Но жизнь преследует нас своими ужасами и миражами, и чтобы не погибнуть, нам приходится все время бежать — все дальше, все вперед. Лишь тот, у кого нет прошлого, может помедлить, обманутый иллюзией счастья. Тот же, у кого за плечами много пережитого, должен постоянно сжигать мусор и оставлять на своем пути золу и пепел, пока их груды не дойдут до самого горла и не погасят последнюю искру надежды. Клара вышла замуж и счастлива, а Бьянка встретила «настоящую любовь», но и для Ауроры эта весна тоже ознаменована началом новой жизни. Правда, не той, о какой она мечтала.
Это произошло вечером в день Сан-Джузеппе. Супруги только что вернулись от Синьоры. Отелло сидел нахмурившись. Он ждал, когда Аурора подаст ужин, и барабанил пальцами по столу. Креция Нези заговорила о случившемся, он ее грубо прервал:
— Замолчи! Вечно я должен выслушивать твою болтовню! Я не хочу, чтобы в моем присутствии говорили о таких мерзостях!
Мать ответила:
— Какие же это мерзости? Это несчастье.
— А для меня мерзости, — злобно сказал он. — И мне хотелось бы знать, считаются здесь или нет с моим мнением? Я — Нези!
Мать встала и швырнула на стол салфетку.
— Ты — Нези, но ты еще и мой сын. Я могла терпеть такие выходки от твоего отца, но не от тебя.
Она ушла. Супруги молча закончили ужин. Потом Аурора сказала:
— По-моему, ты должен извиниться перед матерью. Отелло ответил, что не нуждается в ее советах, а потом заявил Ауроре, что ему надо поговорить с ней.
— Сиди, — сказал он ей. Он провел пальцем по краю рюмки, затем поднял ее, посмотрел на свет и, словно разговаривая сам с собой, спросил: — Почему тебя так беспокоит здоровье Синьоры?
— Потому что она одинокая больная старуха и потому что я считаю себя обязанной ей.
— Обязанной? За что? За то, что она помогла нам бежать? — спросил он насмешливо. Он поставил рюмку. Посмотрел на Аурору враждебным взглядом.
— Сегодня ты раздражен, — миролюбиво сказала Аурора. — Может быть, тебе лучше пройтись немножко? Ярмарка еще не кончилась. Хочешь, я пойду с тобой?
— Меня интересует Синьора, а не ярмарка, — ответил Отелло.
— Но ведь ты же сам сказал, что не хочешь говорить о ее делах. Ты же заявил, что считаешь это мерзостью, верно?

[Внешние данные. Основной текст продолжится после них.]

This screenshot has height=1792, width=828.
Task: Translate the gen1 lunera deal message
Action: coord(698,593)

Он не спеша вытащил пачку сигарет и спички, поло жил их на стол, и по всему было видно, что он собирается, хотя и медлит, нанести главный удар. И вдруг он сказал с наглой, оскорбительной усмешкой:
— Мы-то с тобой великолепно можем говорить о мерзостях, верно?
Аурора почувствовала себя так, словно ей дали пощечину, — таким издевательским тоном были сказаны эти слова. Но она попыталась улыбнуться и, стараясь скрыть, как она оскорблена и унижена, ответила:
— Ты приучил меня держать себя прилично! А как ты сам ведешь себя? Ты меня просто не уважаешь!
Он сделал вид, что задумался, зажег сигарету и прикрыл лицо рукой.
— Возможно, я зашел слишком далеко, Но все-таки мне хотелось бы знать… Ты тоже с Синьорой?… Ты меня понимаешь?
Она покраснела, машинально налила себе воды в стакан.
— Что ты хочешь этим сказать? — спросила она.
— Ого! — сказал он все тем же тоном. — Я вижу, ты стыдишься. Это уже прогресс!